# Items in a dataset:
──────────────────────────────
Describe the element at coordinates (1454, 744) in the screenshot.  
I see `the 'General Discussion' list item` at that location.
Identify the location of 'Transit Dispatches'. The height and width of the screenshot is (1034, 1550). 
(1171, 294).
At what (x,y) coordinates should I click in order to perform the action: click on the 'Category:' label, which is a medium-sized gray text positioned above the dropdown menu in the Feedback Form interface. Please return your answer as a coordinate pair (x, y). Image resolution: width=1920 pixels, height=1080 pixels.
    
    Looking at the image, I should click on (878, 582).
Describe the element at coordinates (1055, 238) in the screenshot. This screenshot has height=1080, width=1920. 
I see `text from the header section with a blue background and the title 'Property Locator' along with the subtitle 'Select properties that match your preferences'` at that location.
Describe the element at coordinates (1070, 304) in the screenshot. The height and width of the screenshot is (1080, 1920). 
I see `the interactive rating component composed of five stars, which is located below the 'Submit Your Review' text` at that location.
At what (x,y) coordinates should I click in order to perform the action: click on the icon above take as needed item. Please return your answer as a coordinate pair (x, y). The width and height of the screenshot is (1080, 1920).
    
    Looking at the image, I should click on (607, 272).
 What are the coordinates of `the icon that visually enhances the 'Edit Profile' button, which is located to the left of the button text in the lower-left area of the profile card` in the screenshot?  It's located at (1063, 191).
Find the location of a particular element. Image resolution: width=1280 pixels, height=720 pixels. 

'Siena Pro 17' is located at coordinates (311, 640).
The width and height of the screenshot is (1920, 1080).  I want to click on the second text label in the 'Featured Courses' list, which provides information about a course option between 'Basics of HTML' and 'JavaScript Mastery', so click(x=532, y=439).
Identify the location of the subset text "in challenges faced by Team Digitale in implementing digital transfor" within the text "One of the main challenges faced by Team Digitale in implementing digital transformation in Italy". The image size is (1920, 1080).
──────────────────────────────
# What needs to be done:
Lay out the listing lines from the one containing "Describe the element at coordinates (1055, 238)" through the one containing "interactive rating component" as a numbered list, leaving out any blank lines.

# Written answer:
1. Describe the element at coordinates (1055, 238) in the screenshot. This screenshot has height=1080, width=1920. 
2. I see `text from the header section with a blue background and the title 'Property Locator' along with the subtitle 'Select properties that match your preferences'` at that location.
3. Describe the element at coordinates (1070, 304) in the screenshot. The height and width of the screenshot is (1080, 1920). 
4. I see `the interactive rating component composed of five stars, which is located below the 'Submit Your Review' text` at that location.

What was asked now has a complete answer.